The Russian court has satisfied a claim by Baltika Breweries allowing it to continue to use the beer brands of its former partner, the Danish brewer Carlsberg, according to a post on Russia’s information portal Digital Justice.
The Arbitration Court of St. Petersburg and Leningrad Region has declared invalid a unilateral termination of licensing agreements from 2013 by Carlsberg Group with its former Russian unit, Baltika Breweries, for the production and sale of the group’s products, including international and local brands.
“The claim is satisfied in full,” the court decision published on the portal states.
Baltika Breweries filed a lawsuit in October trying to keep Carlsberg from breaking a licensing contract for the use of some popular brands in Russia after the Danish brewer left the country’s market.
The Russian government took temporary control of Carlsberg Group’s Russian unit Baltika in August, transferring the business to the Federal Property Management Agency. In response to the transfer, Carlsberg tore up its licensing agreements with Baltika in October.
In response to the lawsuit, the court took interim measures and prohibited the Federal Service for Intellectual Property Rospatent from registering the termination of Baltika’s rights to the brands Tuborg, Kronenbourg, Seth & Riley’s Garage, Holsten and LAV.
Carlsberg operated eight production facilities in Russia before announcing its exit from the country in March 2022 amid Western sanctions on Moscow.
Last year, the group took a $1.5 billion write-down on its Russian subsidiary, Baltika. Under a Russian presidential decree, the Danish brewer retained ownership of the unit but no longer had any control or influence over it.

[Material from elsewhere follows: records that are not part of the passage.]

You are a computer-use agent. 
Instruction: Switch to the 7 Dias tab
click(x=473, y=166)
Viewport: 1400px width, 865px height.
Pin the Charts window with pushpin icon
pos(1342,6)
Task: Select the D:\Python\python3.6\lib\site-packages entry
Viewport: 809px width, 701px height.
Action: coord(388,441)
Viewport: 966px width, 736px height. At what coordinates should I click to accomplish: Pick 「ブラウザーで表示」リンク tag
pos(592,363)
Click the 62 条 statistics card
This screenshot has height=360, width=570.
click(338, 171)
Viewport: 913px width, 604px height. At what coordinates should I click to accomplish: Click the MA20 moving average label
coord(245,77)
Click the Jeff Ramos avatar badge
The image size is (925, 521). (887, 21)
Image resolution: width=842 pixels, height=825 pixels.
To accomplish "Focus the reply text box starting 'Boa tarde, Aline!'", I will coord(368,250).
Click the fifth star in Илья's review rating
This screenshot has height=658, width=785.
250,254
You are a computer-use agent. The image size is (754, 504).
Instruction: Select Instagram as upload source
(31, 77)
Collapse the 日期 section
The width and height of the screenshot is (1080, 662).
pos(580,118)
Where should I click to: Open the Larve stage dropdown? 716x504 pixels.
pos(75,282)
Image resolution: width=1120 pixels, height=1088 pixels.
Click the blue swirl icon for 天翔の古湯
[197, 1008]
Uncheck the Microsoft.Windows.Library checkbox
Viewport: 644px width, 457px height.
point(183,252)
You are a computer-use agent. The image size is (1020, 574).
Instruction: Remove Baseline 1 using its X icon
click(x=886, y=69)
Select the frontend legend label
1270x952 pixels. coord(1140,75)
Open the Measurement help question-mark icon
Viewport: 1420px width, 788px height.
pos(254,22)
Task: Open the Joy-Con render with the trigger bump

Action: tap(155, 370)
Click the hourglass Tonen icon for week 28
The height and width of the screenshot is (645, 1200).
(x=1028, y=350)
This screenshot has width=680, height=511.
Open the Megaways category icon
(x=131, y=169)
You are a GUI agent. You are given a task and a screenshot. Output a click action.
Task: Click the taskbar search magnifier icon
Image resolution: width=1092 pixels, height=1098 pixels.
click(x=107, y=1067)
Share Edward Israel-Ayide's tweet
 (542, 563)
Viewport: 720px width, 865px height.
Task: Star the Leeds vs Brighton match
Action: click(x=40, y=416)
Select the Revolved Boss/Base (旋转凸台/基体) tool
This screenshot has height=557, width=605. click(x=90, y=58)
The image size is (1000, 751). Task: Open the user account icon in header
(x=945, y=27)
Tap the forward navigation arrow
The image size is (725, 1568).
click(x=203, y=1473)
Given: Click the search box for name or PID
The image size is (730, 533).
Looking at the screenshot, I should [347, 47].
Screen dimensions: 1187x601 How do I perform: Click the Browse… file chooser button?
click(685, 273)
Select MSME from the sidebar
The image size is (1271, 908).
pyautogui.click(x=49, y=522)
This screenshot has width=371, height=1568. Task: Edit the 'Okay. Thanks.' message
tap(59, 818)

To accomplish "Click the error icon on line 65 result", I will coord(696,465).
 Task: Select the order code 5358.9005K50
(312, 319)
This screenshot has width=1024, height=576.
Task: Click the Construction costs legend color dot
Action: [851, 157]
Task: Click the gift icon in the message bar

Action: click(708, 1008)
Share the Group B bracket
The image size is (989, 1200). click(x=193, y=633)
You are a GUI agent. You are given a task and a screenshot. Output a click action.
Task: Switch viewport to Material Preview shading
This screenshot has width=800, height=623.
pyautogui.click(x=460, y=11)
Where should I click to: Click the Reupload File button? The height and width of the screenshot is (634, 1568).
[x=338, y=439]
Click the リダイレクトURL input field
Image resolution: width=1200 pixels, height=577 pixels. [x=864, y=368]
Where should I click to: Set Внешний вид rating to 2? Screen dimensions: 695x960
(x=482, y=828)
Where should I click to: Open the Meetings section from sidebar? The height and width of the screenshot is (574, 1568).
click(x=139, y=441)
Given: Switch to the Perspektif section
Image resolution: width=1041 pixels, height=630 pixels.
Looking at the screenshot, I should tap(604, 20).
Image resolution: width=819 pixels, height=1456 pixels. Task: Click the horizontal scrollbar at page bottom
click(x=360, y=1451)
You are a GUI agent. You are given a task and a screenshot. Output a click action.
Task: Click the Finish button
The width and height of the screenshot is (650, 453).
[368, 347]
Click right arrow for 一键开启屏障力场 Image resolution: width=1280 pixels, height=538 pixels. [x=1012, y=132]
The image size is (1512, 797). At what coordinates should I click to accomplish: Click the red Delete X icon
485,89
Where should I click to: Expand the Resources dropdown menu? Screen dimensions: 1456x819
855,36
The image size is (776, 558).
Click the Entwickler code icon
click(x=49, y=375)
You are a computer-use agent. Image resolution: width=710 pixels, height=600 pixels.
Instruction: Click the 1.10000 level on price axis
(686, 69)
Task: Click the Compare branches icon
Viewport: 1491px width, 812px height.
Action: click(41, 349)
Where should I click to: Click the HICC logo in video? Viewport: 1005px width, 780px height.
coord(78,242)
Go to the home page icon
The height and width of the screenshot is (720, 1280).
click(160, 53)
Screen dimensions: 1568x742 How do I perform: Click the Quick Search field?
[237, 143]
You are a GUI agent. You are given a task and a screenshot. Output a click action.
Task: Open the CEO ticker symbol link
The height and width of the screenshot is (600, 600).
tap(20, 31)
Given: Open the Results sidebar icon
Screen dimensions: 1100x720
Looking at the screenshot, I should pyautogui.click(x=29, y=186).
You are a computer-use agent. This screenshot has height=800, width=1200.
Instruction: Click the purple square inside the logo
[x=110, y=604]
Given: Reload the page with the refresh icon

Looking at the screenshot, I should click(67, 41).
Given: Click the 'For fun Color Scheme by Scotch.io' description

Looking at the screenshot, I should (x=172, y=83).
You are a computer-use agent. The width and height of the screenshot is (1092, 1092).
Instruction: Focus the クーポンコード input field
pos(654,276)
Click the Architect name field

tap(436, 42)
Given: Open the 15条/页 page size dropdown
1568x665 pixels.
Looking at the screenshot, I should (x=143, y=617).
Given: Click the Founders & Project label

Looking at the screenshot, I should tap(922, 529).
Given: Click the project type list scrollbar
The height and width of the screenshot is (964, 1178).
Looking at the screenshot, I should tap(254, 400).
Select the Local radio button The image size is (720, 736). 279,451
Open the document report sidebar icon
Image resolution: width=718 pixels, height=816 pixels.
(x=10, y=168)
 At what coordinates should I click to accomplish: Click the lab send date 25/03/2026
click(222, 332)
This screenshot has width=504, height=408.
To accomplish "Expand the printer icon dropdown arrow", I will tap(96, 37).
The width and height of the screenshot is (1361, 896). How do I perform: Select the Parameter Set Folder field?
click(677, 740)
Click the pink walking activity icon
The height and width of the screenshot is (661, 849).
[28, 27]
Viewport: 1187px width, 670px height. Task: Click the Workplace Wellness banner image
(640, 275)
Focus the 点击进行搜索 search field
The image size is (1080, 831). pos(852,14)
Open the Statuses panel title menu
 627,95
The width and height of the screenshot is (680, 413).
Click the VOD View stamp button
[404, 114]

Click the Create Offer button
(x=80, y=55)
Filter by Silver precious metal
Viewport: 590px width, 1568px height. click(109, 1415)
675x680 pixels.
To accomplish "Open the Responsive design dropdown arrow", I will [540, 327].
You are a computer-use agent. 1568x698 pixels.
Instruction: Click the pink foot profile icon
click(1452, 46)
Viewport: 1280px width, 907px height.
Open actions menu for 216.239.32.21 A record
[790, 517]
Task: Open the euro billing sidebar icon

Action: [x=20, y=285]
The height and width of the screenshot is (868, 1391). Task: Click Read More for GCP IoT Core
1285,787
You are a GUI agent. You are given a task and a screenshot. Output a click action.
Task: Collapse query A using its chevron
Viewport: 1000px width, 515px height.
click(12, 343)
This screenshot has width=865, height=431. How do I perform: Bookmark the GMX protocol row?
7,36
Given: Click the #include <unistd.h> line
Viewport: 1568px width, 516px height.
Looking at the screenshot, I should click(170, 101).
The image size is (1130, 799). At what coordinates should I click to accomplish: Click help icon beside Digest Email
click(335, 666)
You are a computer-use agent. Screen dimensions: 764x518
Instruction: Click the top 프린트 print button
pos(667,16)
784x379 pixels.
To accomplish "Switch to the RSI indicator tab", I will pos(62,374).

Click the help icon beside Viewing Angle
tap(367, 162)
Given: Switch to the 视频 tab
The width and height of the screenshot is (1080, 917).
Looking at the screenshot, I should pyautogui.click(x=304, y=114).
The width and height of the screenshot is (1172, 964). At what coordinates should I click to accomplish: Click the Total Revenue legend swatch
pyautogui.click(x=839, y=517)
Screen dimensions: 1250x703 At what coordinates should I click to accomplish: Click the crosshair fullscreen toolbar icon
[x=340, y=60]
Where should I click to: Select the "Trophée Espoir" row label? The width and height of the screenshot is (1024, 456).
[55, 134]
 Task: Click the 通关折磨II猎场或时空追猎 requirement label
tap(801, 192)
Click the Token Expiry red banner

Baltika had established itself as one of the most prominent brewers in Russia before its acquisition by Carlsberg. According to the company’s website, Baltika Brewery started out as a state-owned enterprise; it started producing beer in November 1990 under the well-known Zhigulevskoe, Rizhskoe, Admiralteyskoe and Prazdnichnoe brands; privatization, new technology and foreign investment made it Russia’s most popular beer by 1996. Carlsberg became the 100% owner of Baltika in 2012.